» Your assignment:
When you copy the listing, skip the images and return each line verbatim.

» Data provided:

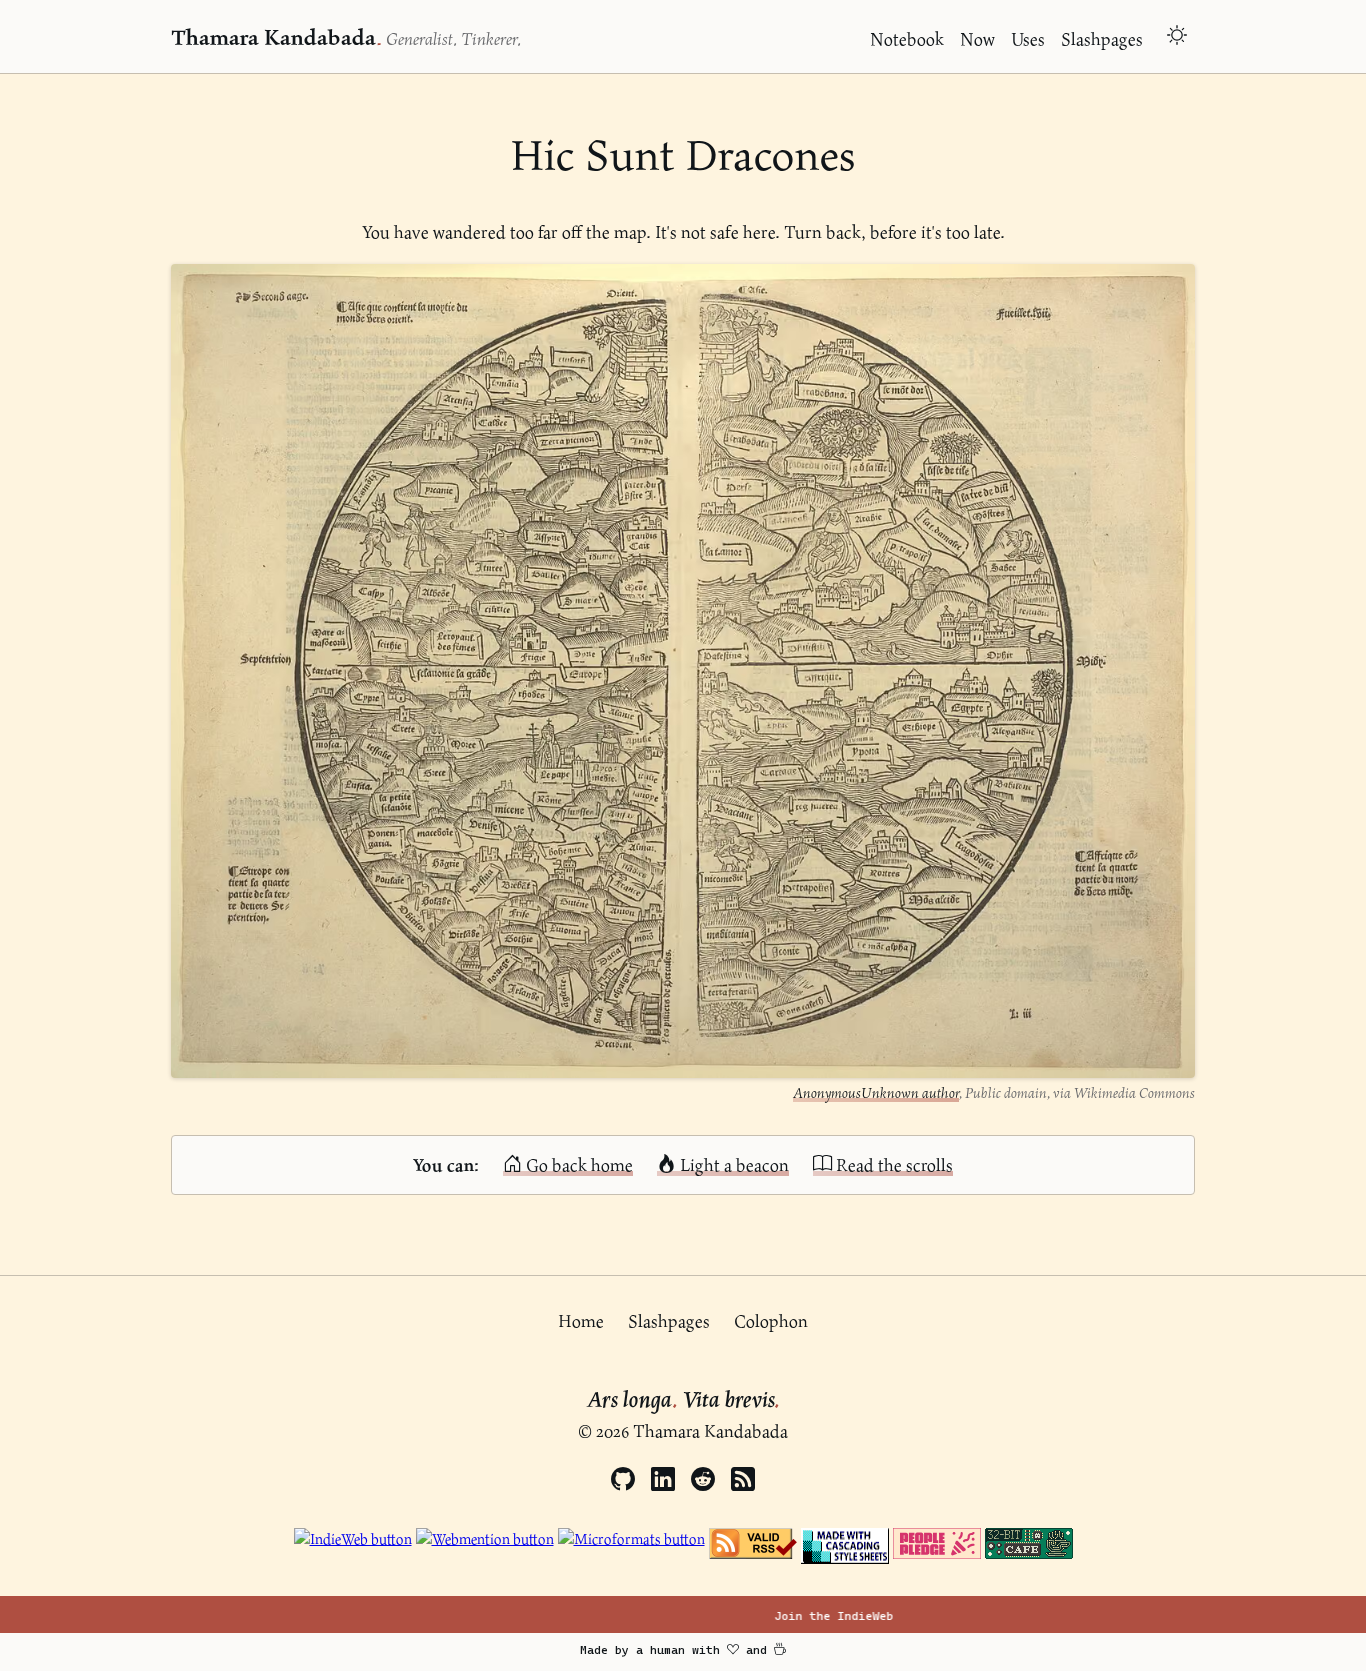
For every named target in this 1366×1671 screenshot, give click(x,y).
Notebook (907, 38)
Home (581, 1320)
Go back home (577, 1164)
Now (977, 38)
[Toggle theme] (1177, 37)
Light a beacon (732, 1164)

» Answer box:
For every named target in this 1366×1671 screenshot, give click(x,y).
Notebook (907, 38)
Home (581, 1320)
Go back home (577, 1164)
Now (977, 38)
[Toggle theme] (1177, 37)
Light a beacon (732, 1164)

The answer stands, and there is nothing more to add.